TEMPO.CO, Jakarta - Pemerintah Amerika Serikat berencana meninjau ulang keringanan bea masuk dalam bentuk generalize system of preference yang diberikan kepada sejumlah negara, termasuk Indonesia. Akibatnya banyak produk dari Indonesia akan terkena dampak dari pengetatan masuknya produk impor ke AS akibat perang dagang.
Menteri Perdagangan Enggartiasto Lukita mengatakan, jika GSP dicabut oleh pemerintah AS, maka akan berdampak negatif terhadao ekspor barang-barang Indonesia ke negeri ini. Ada 3.547 barang yang akan terkena dampaknya.
Untuk itu, pemerintah RI akan bertemu dengan AS membahas soal ini. Menurut Enggartiasto, pihaknya sudah berkomunikasi dengan perwakilan dagang Amerika Serikat atau United States Trade Representative (USTR). "USTR mengundang kami untuk duduk bersama membahas fasilitas GSP ( generalized system of preference) yang diberikan," ujar dia di Kemenko Perekonomian, Rabu, 11 Juli 2018.
Baca: Sri Mulyani: Pemerintah Petakan Sektor Terdampak Perang Dagang
Pertemuan tersebut akan dilangsungkan di AS pada akhir Juli nanti. Enggartiasto menuturkan saat ini masih berkoordinasi untuk menyiapkan bahan-bahan yang akan dibicarakan ke USTR.
Hal-hal yang akan dibicarakan, antara lain, dampak dari dicabutnya GSP untuk Indonesia. "Ada tiga negara yang minta untuk direview," ucap Enggar.
Tahun lalu, produk Indonesia senilai US$ 2 miliar merambah Amerika lewat tarif khusus. Belakangan, Presiden AS Donald Trump telah memberikan sinyal akan mengevaluasi penerapan GSP sebagai bagian dari upaya proteksi industri dalam negeri, alasan yang sama dalam perang dagang dengan Cina.
Baca: JK: Perang Dagang Amerika - Cina Pengaruhi Ekspor Indonesia
Menteri Keuangan Sri Mulyani Indrawati mengatakan sedang mengidentifikasi sektor industri bersama Kementerian Perindustrian, Kementerian Perdagangan, Kementerian Pertanian, hingga Kementerian Energi dan Sumber Daya Mineral. “Kami akan mengkaji industri manufaktur yang dianggap berpotensi untuk ditingkatkan ekspornya, juga kemungkinan untuk mengurangi impornya,” ucapnya.

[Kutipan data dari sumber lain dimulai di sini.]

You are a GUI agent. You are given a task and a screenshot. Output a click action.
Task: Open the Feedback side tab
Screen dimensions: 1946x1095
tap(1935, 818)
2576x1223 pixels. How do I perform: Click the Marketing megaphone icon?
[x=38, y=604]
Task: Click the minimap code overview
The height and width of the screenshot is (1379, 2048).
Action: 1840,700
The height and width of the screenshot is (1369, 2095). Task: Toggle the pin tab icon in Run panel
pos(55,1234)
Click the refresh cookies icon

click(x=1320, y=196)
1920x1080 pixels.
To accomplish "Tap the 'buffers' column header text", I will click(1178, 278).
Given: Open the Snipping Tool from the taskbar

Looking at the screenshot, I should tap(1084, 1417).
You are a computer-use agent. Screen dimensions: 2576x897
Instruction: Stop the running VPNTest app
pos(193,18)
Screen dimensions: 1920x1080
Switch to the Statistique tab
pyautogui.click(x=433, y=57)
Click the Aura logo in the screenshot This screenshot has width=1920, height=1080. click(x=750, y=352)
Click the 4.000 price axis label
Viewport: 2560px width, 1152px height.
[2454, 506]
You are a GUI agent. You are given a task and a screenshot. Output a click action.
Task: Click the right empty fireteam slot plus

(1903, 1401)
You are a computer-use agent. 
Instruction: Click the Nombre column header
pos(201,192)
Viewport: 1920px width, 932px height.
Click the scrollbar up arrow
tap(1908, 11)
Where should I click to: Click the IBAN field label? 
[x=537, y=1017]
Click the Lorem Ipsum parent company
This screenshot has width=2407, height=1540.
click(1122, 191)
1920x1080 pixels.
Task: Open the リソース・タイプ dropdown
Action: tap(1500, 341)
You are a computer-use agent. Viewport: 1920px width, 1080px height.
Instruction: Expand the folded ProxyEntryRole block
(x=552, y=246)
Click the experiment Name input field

Kelak, hasil identifikasi tersebut juga akan menjadi pertimbangan dalam rencana pemberian insentif baru untuk mendorong peningkatan ekspor, seperti tax holiday, tax allowance, serta fasilitas bea masuk dan bea keluar. Sri Mulyani berharap pembahasan akan menemukan solusi kebijakan yang lebih akurat untuk menggenjot produktivitas industri. “Karena kebutuhan setiap sektor industri berbeda,” tuturnya.